SYDNEY: Southeast Asia and South
Pacific island nations face a growing threat from malaria and dengue fever as
climate change spreads mosquitoes that carry the diseases and climate-change
refugees start to migrate.
A new report titled "The Sting of Climate
Change", said recent data suggested that since the 1970s climate change had
contributed to 150,000 more deaths every year from disease, with over half of
the deaths in Asia.
"Projections of the impact of climate change on
malaria and dengue are truly eye-opening," said the Lowy Institute report
released in Sydney on Thursday. According to the World Health Organisation,
rising temperatures and higher rainfall caused by climate change will see the
number of mosquitoes increasing in cooler areas where there is little resistance
or knowledge of the diseases they carry. The Lowy report said early modeling
predicted malaria prevalence could be 1.8 to 4.8 times greater in 2050 than
1990.
The share of the world's population living in malaria-endemic
zones could also grow from 45% to 60% by the end of the century. By 2085, an
estimated 52% of the world's population, or about 5.2bn people, will be living
in areas at risk of dengue. It also said diseases will spread once climate
change forces people to flee their homes, such as low-lying islands or coastal
land swamped by rising sea levels.
For example, in the Pacific
nation of Tuvalu, a ring of nine Polynesian islands, several thousand people
have already left for New Zealand to restart their lives because of rising seas.

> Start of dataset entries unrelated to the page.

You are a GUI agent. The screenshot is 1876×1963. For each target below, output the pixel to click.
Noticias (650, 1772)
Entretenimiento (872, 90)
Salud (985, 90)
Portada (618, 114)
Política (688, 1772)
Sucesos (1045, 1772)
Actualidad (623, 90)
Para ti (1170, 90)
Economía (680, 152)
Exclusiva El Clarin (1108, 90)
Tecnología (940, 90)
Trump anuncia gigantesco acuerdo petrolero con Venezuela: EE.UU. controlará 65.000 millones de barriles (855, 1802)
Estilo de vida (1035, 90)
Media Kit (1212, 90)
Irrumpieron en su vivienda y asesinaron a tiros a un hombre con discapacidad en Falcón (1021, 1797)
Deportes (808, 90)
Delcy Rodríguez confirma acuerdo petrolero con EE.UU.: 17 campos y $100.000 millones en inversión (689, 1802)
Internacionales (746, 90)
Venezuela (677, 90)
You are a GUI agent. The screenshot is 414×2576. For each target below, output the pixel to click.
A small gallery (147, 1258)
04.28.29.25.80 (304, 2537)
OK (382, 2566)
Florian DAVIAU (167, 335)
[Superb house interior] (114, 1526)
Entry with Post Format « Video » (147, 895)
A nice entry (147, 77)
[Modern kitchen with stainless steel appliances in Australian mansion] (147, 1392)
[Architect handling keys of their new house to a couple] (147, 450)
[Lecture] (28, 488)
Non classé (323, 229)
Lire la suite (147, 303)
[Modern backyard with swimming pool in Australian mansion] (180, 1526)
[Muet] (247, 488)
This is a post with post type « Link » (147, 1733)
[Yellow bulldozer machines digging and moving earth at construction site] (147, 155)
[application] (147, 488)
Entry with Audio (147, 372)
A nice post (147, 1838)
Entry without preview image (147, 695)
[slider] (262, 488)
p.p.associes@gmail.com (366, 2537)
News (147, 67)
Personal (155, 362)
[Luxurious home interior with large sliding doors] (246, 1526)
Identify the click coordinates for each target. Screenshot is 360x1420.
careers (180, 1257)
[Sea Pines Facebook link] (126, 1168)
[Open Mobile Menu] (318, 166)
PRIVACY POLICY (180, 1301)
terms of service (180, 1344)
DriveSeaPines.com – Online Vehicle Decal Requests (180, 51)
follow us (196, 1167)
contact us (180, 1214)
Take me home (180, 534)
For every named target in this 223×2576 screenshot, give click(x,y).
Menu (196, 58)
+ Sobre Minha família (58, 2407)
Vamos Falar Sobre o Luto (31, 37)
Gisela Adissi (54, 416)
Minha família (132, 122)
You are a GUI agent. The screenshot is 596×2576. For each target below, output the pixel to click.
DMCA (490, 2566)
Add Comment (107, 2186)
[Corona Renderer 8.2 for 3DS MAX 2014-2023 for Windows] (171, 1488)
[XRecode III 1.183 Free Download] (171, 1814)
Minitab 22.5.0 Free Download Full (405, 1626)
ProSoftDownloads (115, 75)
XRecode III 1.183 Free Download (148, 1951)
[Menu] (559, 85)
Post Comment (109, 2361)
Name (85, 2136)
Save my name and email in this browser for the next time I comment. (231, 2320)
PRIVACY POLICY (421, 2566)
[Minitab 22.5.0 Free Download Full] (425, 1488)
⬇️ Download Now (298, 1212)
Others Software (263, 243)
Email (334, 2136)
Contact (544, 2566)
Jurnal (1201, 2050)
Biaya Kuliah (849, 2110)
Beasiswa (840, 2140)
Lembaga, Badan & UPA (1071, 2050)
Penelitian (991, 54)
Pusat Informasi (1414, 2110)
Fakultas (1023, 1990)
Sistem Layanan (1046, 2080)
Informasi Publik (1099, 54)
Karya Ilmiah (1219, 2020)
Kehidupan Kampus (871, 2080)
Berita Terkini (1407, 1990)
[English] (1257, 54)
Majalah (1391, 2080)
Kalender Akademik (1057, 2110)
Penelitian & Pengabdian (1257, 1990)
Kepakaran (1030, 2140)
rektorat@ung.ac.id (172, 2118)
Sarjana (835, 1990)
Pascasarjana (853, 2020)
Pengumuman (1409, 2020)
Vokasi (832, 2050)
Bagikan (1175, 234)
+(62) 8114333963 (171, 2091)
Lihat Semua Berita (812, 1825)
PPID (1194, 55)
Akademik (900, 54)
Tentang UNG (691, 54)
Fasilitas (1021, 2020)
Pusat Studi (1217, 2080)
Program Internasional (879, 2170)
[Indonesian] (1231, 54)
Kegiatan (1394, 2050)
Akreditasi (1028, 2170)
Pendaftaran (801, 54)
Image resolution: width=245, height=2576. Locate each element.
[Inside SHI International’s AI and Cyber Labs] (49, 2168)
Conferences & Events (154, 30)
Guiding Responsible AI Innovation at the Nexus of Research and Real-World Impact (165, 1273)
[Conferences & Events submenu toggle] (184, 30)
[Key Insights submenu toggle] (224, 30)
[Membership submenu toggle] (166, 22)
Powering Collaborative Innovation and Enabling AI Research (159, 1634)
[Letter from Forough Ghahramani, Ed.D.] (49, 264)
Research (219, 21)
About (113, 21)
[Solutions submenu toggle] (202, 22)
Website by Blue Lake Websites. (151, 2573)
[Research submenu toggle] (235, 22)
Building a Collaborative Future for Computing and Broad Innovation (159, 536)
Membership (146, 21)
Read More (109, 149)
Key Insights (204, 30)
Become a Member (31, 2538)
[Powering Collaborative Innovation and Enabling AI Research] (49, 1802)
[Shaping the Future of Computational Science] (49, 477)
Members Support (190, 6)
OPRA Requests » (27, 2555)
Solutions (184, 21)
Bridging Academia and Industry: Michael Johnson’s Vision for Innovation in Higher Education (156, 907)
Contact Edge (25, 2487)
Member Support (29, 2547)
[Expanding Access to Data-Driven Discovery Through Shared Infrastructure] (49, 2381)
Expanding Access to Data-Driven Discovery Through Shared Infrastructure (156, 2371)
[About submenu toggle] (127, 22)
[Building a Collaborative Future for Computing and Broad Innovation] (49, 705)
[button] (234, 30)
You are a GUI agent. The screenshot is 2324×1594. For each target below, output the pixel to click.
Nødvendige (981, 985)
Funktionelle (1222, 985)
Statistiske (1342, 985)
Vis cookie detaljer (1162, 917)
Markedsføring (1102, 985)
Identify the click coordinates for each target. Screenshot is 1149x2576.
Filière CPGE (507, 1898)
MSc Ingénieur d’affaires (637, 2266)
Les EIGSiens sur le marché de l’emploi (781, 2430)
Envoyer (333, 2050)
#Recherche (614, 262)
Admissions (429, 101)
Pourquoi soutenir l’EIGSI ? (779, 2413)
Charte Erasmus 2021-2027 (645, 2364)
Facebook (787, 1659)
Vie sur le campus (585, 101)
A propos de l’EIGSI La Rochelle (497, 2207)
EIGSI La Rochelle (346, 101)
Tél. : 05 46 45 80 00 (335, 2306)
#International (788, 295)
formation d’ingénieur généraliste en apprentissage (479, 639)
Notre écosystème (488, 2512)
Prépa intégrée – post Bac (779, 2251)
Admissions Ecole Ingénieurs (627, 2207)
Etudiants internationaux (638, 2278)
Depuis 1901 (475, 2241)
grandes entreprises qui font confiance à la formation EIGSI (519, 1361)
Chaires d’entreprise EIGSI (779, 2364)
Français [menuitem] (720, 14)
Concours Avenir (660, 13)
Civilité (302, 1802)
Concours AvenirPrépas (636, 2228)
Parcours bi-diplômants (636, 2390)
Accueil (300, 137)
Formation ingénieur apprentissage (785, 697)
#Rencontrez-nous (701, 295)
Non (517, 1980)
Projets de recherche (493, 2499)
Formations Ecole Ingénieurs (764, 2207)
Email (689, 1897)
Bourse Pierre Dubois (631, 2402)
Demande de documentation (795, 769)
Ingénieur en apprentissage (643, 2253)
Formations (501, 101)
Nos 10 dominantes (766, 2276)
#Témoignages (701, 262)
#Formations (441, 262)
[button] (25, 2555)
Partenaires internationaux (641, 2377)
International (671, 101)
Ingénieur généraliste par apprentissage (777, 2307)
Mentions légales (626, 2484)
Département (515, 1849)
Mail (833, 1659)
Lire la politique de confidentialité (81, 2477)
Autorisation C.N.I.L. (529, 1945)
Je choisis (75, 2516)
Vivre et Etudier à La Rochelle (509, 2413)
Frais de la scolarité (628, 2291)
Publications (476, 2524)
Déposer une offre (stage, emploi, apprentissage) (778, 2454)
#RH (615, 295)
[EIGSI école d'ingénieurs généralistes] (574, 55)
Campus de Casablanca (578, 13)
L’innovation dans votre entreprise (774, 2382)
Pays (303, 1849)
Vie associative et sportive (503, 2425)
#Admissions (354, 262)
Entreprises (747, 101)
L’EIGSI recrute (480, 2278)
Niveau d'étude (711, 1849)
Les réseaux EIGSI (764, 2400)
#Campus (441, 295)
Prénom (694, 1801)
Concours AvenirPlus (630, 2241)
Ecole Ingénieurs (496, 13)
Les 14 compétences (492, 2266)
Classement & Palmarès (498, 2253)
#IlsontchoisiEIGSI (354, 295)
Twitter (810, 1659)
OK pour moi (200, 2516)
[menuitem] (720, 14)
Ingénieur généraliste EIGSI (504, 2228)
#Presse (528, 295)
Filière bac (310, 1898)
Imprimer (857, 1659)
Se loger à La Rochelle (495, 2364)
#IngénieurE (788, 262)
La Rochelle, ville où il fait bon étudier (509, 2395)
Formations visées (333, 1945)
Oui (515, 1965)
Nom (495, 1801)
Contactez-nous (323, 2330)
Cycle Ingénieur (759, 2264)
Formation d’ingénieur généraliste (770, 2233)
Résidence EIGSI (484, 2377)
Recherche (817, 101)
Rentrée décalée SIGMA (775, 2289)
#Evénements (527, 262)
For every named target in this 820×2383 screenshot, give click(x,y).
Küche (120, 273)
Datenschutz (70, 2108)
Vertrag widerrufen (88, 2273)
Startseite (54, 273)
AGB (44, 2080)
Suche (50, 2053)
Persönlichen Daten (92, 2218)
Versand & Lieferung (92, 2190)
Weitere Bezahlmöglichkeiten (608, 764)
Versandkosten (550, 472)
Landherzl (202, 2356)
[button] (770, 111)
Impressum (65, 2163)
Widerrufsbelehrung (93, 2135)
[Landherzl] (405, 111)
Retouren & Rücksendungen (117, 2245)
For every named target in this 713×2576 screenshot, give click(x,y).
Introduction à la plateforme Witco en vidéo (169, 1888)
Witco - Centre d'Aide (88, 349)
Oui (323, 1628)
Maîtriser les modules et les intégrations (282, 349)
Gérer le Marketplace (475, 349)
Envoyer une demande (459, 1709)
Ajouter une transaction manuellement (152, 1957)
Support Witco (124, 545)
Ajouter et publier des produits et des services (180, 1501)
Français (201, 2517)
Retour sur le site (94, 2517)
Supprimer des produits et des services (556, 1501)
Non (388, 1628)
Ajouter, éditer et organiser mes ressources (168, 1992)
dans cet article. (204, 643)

"The number of environmental refugees as a whole may reach 50m by 2010, with
small, low-lying island populations at the greatest risk. Displaced people from
lowland areas could well provide the human reservoir for the spread of malaria
and dengue," said the report.
"Global climate change will intensify
the already significant malaria and dengue problems in maritime Southeast Asia
and the Pacific Islands," said the report. "Those countries with the fewest
resources and poor public health infrastructure are likely to feel the impact of
increasing disease the most acutely," said the report. Up to half a billion new
cases of malaria and as many as two million deaths, mostly children, are
recorded each year. There are an estimated 50-100m cases of dengue fever
annually and approximately 25,000 deaths.
Malaria is a major health
problem for Indonesia, East Timor, the Philippines, Papua New Guinea, Solomon
Islands and Vanuatu. Indonesia had an estimated 6m to 15m registered malaria
cases in 2005 and it is estimated that almost half of its population of over
225m people will eventually be at risk from malaria due to climate change, said
the Lowy report.
Australia, free of malaria and dengue fever, is
also at risk because it is a "fringe country" to the expanding endemic zone of
mosquito-borne diseases to its north, said the report. "Mosquitoes are very
sensitive to changes in climate. Warmer conditions allow the mosquitoes and the
malaria parasite itself to develop and grow more quickly, while wetter
conditions let mosquitoes live longer and breed more prolifically," it
said.
"The sting of climate change is an international public health
crisis being felt on Australia's tropical doorstep. It may soon be pressing on
Australia's northern shores as well."
Climate change also threatens
to increase the spread of dengue fever. The South Pacific's scattered island
nations of Samoa, Tonga, New Caledonia, Kiribati, New Caledonia and Palau are
currently struggling with an endemic of dengue, with more than 2,000 cases so
far recorded in 2008. Modelling showed that dengue fever could increase by 20 to
30% in Fiji due to climate, said the Lowy report.